Görev A:
Türkiye'de yayınlanmış en iyi romanlarla ilgili yazıda adı geçen bütün kişileri sırala.
Görev B:
En iyi romanlarla ilgili yazıyı kaldığı yerden sürdür.

Sayfa alıntısı:
25 Kasım 2014 Salı

Bir hoca/Bir öğrenci:

Türkiye’de yayınlanmış olan en iyi romanlar

“Türkiye’de yayınlanmış olan en iyi romanlar sizce hangileridir?” sorusunu İktisadi, İdari ve Sosyal Bilimler Fakültesi Sosyoloji Bölümü Öğretim Üyesi Yrd. Doç. Dr. Kaya Akyıldız’a ve öğrencisi Buket Onaran’a sorduk. İşte iki ismin yanıtları

Farklı fakültelerden bir öğretim elemanı ve öğrencisine çeşitli konularda “Türkiye’nin enleri”ni soruyoruz. Bu haftaki konumuz, en iyi romanlar.

Sosyoloji Bölümü Öğretim Üyesi Yrd. Doç. Dr. Kaya Akyıldız

Murat Uyurkulak - Tol

Murat Uyurkulak’ın Tol romanında “yetenek gösterme gayreti olmadığını” belirten Akyıldız, “Yazar sanki yazı yazmamış, kusuyor gibi. Dağlanmış ve bize bir şeyler anlatıyor” diyor. Yazarın okuyucuya kaybeden bir karakteri anlattığını hatırlatıyor ve ekliyor: “Yazar, tasvir ettiği dünyanın ne kadar felaket ve kötü olduğunu anlatıyor. Aslında bu dünya içinde yaşadığımız toplum ve dünya. Bunu göstermesi benim açımdan çok önemli. Bu kitapta bir öfke var ama bir süre sonra bu öfkesini de sürdüremiyor gibi. Zaten kaybettiğini bildiği için anlatmaya başlıyor.”

Haydar Karataş - Gece Kelebeği

“Bu kitabı her okuduğumda yazarın yarattığı dünya, beni kendisine çağırıyor” diyen Akyıldız, yazarın bahsettiği dünyayı nükleer savaş sonrasına benzetiyor; her şeyin yok olması, insanların açlık ve yokluk çekmesi... Akyıldız, “Herkes aslında durumun ne kadar kötü olduğunu anlatabilir. Haydar Karataş bu durumu, bu dünyayı bana hissettiriyor. Yazarın kullandığı dil bunu sağlıyor” diyor. Dersim olaylarının trajedisine dikkat çeken Akyıldız, romanın güçlü olmasının bu acılara ayna tutmasından kaynaklandığını belirtiyor ve “Nasıl insanlar olduklarını anlatıyor ve öyle anlatıyor ki bildiğimiz tarihsel hakikatin ötesine geçiyor. Romanın dili de müthiş” diye konuşuyor.

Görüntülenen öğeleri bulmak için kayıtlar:
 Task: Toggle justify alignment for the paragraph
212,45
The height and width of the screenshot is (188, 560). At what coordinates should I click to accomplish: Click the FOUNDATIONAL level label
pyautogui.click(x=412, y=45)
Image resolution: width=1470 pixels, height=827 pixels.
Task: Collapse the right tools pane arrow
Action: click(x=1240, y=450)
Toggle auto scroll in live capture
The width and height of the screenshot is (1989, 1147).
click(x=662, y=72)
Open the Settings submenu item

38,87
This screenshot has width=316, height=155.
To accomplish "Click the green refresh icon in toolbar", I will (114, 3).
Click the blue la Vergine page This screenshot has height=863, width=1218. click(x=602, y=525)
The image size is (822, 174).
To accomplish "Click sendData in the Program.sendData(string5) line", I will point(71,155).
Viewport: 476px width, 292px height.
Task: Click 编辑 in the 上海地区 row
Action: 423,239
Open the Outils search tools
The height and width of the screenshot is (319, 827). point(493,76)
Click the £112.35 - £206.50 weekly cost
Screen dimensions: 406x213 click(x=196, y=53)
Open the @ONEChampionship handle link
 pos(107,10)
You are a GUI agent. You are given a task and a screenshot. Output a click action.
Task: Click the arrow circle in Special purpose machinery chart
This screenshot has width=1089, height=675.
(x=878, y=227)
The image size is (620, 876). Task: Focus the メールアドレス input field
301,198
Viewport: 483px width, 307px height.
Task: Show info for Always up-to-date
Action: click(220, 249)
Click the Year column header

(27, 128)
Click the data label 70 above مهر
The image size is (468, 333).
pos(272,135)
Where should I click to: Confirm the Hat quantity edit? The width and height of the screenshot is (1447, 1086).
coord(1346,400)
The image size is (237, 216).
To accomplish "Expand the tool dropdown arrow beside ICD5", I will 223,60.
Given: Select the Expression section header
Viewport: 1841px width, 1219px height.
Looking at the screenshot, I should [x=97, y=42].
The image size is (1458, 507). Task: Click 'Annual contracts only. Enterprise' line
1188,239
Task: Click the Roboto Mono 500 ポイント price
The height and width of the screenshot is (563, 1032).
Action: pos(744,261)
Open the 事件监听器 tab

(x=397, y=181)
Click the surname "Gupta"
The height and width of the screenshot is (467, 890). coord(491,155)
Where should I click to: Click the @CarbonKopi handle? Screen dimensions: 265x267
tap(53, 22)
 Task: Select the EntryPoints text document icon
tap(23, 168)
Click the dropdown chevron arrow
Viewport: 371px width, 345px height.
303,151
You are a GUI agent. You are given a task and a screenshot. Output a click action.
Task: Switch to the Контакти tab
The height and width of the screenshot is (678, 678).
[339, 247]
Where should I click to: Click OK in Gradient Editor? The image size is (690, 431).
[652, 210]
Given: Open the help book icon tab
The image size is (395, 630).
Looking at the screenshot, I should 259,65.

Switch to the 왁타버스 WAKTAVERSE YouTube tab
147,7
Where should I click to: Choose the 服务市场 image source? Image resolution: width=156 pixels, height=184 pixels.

Nihai sonuç A:
Kaya Akyıldız, Buket Onaran, Murat Uyurkulak, Haydar Karataş

Nihai sonuç B:
Sevgi Soysal - Yenişehir’de Bir Öğle Vakti

Akyıldız, Yenişehir’de Bir Öğle Vakti’nde belki de ilk defa kadınların konuşturulduğunu gördüğümüzü söylüyor: “Daha önce başkalarının konuşturmayı başaramadığı biçimde bir konuşturma bu. Bu bakımdan önemli bir roman. Bambaşka bir dünyaya giriyorsunuz. Yazar bunu başarmış.”

Bilge Karasu - Gece

Romanın akla genellikle 12 Eylül sonrası Türkiye’yi getirdiğini belirten Akyıldız, “İnsanların neler yaşamış olduğunu gösteriyor bu roman. Okuyanı bu dünyanın içine sokuyor. Kapalı bir metin olmayı başardığı için anlam yüklemeye uygun bir roman” ifadelerini kullanıyor. Akyıldız, “Bilge Karasu’nun anlatımı kişiye daha fazla bağlantı ve ilinti kurma fırsatı tanıyor. Buna çok elverişli bir metin” diyor.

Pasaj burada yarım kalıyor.